本記事では、改めて内部統制に注力したいと考えている経営層や担当者の方へ、会社法や金融商品取引法の観点から内部統制の目的と構築する際のポイントを紹介します。

内部統制システムの定義

内部統制とは本来、企業内部で違法行為や情報漏えいなどの発生を防ぐために設けられた体制です。具体的な内容が取り決められているわけではなく、企業が組織として業務および財務書類の作成を適正に行えるよう整備すべき、体制構築システム全般をさします。

内部統制は「会社法」と「金融商品取引法」の2種類があり、それぞれの観点で定義されています。会社法と金融商品取引法それぞれの内部統制システムにおける定義は、次のとおりです。

会社法における「内部統制」の定義

会社法における内部統制は、362条4項6号に以下のとおり定義されています。

「取締役の業務執行が法令や定款に適合することを確保するための体制および当該企業やその子会社からなる企業集団の業務の適正を図るために必要なものとして法務省令で定める体制の整備」

(※引用元:会社法362条4項6号 : https://elaws.e-gov.go.jp/document?lawid=417AC0000000086

要約すると、株式会社やグループ会社における業務の適正を確保するための体制全般が、会社法の定義する内部統制です。ルールの整備および実行、そして適正に行われているかを確認する仕組みを構築することにより、関連会社を含む企業全体の経営体制の統制を図ります。

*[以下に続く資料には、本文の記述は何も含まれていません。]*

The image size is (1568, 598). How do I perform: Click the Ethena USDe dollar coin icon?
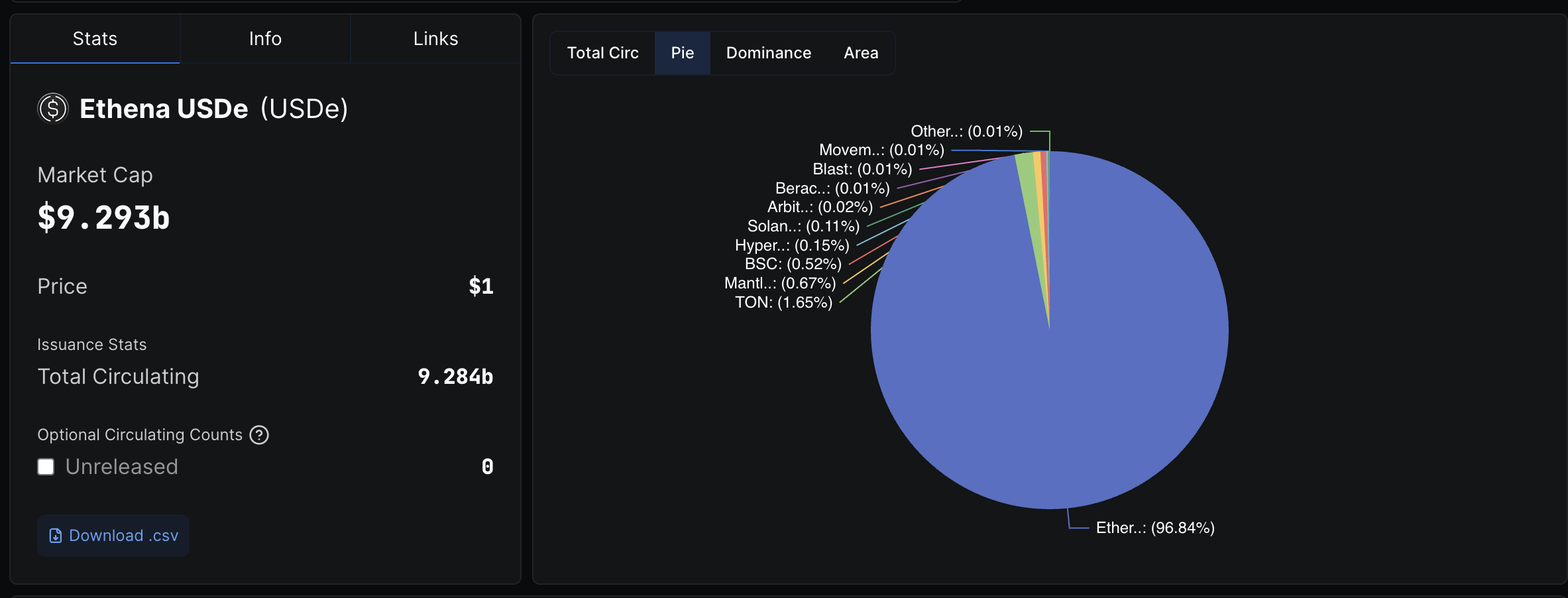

そのため、コンプライアンス基本方針の規定や強化といったルール作りに加え、適正な業務が行われていない場合は早急に対処できるための内部通報制度なども含まれます。

金融商品取引法における「内部統制」の定義

金融商品取引法では第24条の4の4第1項で内部統制について触れられており、定義は以下のとおりです。

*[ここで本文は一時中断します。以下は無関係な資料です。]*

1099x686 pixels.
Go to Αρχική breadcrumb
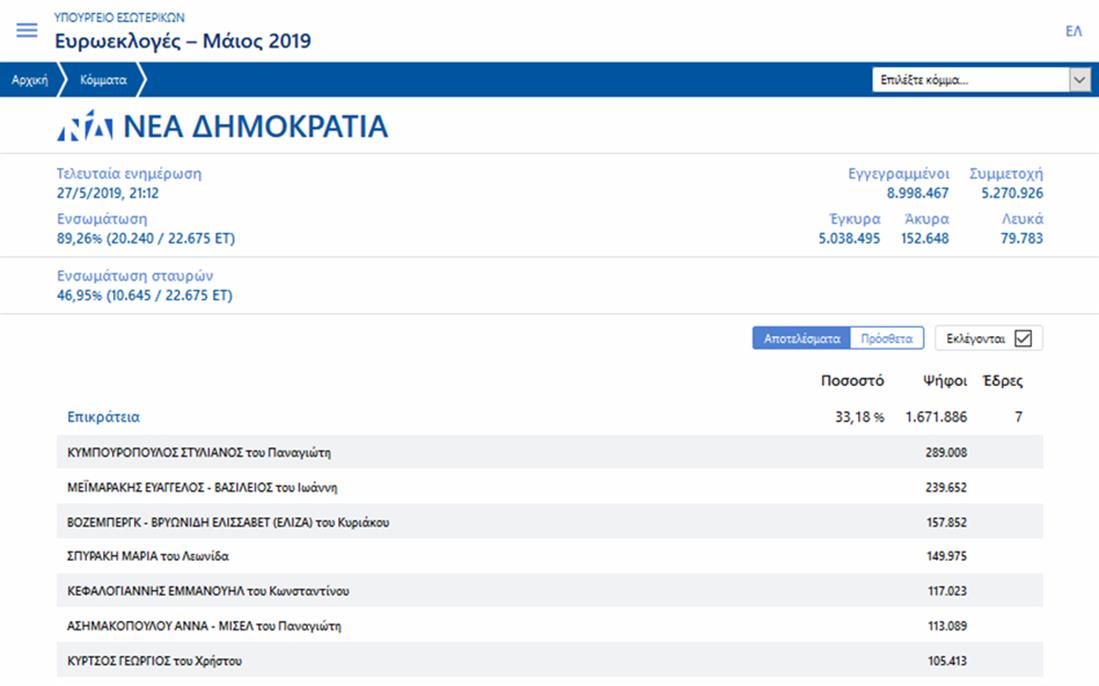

「当該会社の所属する企業集団、および当該会社に関する財務計算に関する書類その他の情報の適正性を確保するために必要なものとして内閣府令で定める体制」

(引用元:金融商品取引法第24条の4の4第1項 : https://elaws.e-gov.go.jp/document?lawid=323AC0000000025

会社法では業務の適正をはかるための内部統制とされているのに対して、金融商品取引法では情報の適正性を確保することに重きを置いています。

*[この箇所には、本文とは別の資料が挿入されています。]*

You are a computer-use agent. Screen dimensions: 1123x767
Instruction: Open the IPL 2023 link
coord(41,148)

特に財務計算に関する書類が重視されており、情報報告が適正に行われる体制作りが、企業だけではなく株主を筆頭としたステークホルダーへの損害防止にもつながります。

内部統制システムの構築は義務?

会社法第362条5項によって、内部統制システムの構築が義務付けられています。

(出典:会社法第362条5項 : https://elaws.e-gov.go.jp/document?lawid=417AC0000000086#2548

ただし、法人すべてに適用されているものではなく、資本金5億円以上または負債額200億円以上の大会社に分類される企業のみが対象です。大会社の定義もまた、会社法第2条6項に明記されています。

金融商品取引法においても、内部統制システムの構築は義務付けられていますが、こちらもすべての企業が該当するものではありません。金融商品取引法においては、第24条の4の4第1項にて有価証券報告書の提出義務がある上場会社(上場有価証券などの発行会社)が対象とされています。

すでに会社法にもとづいて内部統制システムを構築している場合は、適正な情報報告などの体制作りが含まれていれば金融商品取引法の条件も満たすことができます。しかし、内部統制システムの構築を義務付けている目的がそれぞれの法律で異なるため、基本的には会社法用とは別に改めて金融商品取引法に基づいた体制作りが必要です。

実際に内部統制システムを構築するときは、会社法上あるいは金融商品取引法上で義務付けられているから、と形式的に済ますことはおすすめしません。あくまで会社や社員、株主などのステークホルダーを守るためにも行うべき対策として考えましょう。

内部統制システムを構築する4つの目的

内部統制システムの構築は、企業が健全な経営を行うために必要な対策です。前述のとおり、企業全体の経営体制の統制ひいては会社や社員、株主などの関係者の損害防止を大まかな目的としています。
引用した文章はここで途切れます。